何かあったの?少し前…そうねユグノア城を出てから少し落ち着かない気がするわ?」
頭を優しく撫でられ勘弁したのかサランが下を向きため息をついた。
「ちょっと怖いモノを見てしまったんです…。
命の大樹が枯れ果て世界が闇に包まれるような…」
カタカタと肩を震わせるサランにシルビアの優しく大きな手がそっと添えられる。
「そう…それが何を意味してるのかは分からないけど、それならなおさら早く大樹に行かなきゃいけないわね。」
「シルビアさん。もしも本当にブレインさんが悪魔の子だったらどうしよう…」
「……それはないと思うわ。
あの子は優しくて勇敢。
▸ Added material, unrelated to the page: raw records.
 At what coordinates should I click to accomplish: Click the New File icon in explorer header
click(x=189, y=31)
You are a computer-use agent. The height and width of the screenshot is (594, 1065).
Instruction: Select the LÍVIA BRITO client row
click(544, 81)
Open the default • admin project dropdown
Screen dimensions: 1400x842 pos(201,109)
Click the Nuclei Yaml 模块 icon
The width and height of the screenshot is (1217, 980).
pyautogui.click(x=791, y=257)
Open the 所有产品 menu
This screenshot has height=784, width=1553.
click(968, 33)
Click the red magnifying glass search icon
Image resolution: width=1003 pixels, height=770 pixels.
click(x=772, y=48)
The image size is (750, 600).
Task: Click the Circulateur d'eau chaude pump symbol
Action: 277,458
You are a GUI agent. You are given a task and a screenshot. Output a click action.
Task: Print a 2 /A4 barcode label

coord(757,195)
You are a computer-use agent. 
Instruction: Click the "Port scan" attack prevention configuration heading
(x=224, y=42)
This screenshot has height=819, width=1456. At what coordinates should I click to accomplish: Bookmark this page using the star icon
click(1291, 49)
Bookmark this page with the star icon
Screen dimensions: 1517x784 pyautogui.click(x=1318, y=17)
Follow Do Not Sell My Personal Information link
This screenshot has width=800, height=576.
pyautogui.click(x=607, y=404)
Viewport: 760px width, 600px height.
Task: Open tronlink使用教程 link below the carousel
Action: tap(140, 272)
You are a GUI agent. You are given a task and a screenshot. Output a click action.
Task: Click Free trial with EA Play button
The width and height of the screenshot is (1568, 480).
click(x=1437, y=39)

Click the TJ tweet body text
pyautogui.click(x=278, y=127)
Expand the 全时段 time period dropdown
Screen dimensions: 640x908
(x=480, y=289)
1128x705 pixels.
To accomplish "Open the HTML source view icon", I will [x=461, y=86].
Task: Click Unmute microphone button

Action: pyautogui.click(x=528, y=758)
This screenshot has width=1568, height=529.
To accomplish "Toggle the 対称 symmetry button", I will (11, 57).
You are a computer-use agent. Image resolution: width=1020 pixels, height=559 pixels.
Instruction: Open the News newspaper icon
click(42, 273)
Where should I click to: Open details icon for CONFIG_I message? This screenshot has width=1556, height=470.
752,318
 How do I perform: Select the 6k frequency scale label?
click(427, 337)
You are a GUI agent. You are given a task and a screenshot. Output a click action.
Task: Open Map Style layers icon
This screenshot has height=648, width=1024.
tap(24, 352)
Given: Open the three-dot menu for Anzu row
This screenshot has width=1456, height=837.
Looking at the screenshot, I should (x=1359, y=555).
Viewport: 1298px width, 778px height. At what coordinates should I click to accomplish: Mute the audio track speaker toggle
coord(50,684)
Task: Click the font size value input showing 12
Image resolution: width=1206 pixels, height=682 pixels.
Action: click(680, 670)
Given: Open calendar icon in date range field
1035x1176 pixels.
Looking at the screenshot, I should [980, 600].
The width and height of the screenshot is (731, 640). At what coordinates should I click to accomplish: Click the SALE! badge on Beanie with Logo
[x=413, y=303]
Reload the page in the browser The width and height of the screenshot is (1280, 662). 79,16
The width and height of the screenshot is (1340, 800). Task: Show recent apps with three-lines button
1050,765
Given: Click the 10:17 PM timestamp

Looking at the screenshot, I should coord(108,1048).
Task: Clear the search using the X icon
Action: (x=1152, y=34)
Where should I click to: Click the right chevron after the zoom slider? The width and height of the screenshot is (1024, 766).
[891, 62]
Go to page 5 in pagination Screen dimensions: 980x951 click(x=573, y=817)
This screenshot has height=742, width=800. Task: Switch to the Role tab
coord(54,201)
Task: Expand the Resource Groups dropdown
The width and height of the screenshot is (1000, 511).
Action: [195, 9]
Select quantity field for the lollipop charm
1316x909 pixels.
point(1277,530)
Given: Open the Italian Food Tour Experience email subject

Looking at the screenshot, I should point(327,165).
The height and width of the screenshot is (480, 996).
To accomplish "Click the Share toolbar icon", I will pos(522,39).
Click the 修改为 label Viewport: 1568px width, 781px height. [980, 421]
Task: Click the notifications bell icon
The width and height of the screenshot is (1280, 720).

それに大樹に選ばれた勇者なんだから。大樹が選んだ人に悪い人はいないわ。」
ね?と微笑むシルビアの胸にサランはもたれかかった。
話をするだけ心が軽くなるが如何せん、不安は取り除けない。
「大丈夫よ。」
その言葉にサランはこくんと頷く。
シルビアの「大丈夫」はいつだって本当に大丈夫だった。
今はその言葉を信じよう。
いずれ、分かるでしょう。何も無かったと。
自分の考えすぎだったんだと。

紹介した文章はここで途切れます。